Khoja described 2004, when he began putting the band together, as a trying period.

“Times weren’t always so rosy,” he said, referring to the departures of some band members and the struggles of performing live, releasing songs on streaming platforms and promoting themselves in the community.

“Basically, our identity was hidden and our musical arts were stored in the basement,” he added. Fortunately, the situation has changed.

“The Saudi music scene is currently experiencing its best period, and the reforms have also paved the way for other entertainment companies to develop,” Al-Ghamdi said. “I hope that all types of music will receive the same attention and support.”

Mujallid added: “I think Saudi Arabia’s musical culture is thriving right now and I hope they will be more open to supporting all genres of music instead of focusing on a few and ignoring others, such as rock, jazz, blues and even heavier music like metal.”

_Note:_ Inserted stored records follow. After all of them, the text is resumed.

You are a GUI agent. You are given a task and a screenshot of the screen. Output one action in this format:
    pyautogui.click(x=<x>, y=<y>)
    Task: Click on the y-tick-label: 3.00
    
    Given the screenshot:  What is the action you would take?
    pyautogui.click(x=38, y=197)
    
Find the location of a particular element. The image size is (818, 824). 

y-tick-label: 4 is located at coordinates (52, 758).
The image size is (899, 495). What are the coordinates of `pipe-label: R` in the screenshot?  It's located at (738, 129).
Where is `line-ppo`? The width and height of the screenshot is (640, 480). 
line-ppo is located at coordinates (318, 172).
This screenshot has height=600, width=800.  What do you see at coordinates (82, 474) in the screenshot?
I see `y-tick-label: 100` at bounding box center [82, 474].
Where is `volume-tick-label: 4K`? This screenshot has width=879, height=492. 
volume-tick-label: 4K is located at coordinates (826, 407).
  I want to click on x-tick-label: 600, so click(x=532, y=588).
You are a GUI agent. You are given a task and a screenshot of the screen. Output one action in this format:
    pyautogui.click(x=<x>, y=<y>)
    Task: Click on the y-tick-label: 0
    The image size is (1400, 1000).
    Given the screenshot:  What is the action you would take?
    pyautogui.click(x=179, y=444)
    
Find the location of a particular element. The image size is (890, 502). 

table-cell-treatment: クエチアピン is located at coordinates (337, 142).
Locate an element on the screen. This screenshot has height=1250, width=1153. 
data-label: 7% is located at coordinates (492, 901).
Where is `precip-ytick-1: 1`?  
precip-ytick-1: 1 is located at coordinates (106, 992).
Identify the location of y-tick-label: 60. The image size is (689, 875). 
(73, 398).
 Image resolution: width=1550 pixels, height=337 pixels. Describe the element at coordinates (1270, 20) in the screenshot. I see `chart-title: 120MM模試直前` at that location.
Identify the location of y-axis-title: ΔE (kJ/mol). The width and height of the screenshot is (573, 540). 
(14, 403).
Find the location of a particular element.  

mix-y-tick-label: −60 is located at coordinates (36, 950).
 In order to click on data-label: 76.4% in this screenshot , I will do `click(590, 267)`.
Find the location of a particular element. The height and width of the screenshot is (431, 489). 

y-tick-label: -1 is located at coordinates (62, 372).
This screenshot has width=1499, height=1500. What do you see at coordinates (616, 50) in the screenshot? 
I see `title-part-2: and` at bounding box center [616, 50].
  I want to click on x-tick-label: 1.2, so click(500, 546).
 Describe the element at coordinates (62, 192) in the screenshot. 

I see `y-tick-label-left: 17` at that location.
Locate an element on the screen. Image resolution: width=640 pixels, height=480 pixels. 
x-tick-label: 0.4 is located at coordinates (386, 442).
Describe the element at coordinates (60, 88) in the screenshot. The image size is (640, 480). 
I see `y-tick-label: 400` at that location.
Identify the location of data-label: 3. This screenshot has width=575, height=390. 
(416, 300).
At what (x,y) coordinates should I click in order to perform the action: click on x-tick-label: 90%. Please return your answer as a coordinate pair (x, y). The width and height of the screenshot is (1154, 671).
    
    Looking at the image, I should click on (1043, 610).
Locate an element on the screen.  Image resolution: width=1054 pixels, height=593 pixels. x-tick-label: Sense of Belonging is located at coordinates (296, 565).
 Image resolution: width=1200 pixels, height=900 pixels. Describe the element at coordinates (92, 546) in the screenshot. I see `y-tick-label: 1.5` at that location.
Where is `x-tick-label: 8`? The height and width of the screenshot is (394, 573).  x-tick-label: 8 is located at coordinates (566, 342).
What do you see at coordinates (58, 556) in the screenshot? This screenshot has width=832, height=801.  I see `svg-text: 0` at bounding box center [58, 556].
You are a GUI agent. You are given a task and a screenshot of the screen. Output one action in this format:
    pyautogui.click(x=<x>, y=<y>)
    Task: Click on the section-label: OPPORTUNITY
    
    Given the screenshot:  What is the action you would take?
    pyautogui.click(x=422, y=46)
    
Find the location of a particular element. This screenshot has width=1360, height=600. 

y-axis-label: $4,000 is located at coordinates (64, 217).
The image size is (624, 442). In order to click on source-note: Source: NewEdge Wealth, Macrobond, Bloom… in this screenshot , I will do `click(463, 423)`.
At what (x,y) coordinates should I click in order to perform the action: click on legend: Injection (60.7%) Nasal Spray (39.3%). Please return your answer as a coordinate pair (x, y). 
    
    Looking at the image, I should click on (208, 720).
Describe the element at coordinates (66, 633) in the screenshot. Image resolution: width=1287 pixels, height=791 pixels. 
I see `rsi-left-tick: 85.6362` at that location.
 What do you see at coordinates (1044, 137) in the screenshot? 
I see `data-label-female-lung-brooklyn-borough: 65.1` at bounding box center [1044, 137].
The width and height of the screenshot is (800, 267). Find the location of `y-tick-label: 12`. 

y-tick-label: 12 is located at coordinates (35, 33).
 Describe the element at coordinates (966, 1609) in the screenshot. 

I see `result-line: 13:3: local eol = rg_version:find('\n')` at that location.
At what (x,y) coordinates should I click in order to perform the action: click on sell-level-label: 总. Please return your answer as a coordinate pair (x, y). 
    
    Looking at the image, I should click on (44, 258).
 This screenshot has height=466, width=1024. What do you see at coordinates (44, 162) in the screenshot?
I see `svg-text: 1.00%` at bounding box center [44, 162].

The band members also expressed their gratitude to the German Consul in Jeddah for their support and in particular to the German Consul General, Dr. Eltje Aderhold, who will be coming to the festival to support this extraordinary event.

Wasted Land was one of the first metal bands to play in Egypt and Dubai, and has also opened for international acts such as Lacuna Coil and Moonspell.

They were featured in Saudi filmmaker Abdulrahman Sandokji’s documentary Underground, which explored the Saudi music scene. The band has also released an album, as well as several singles and music videos.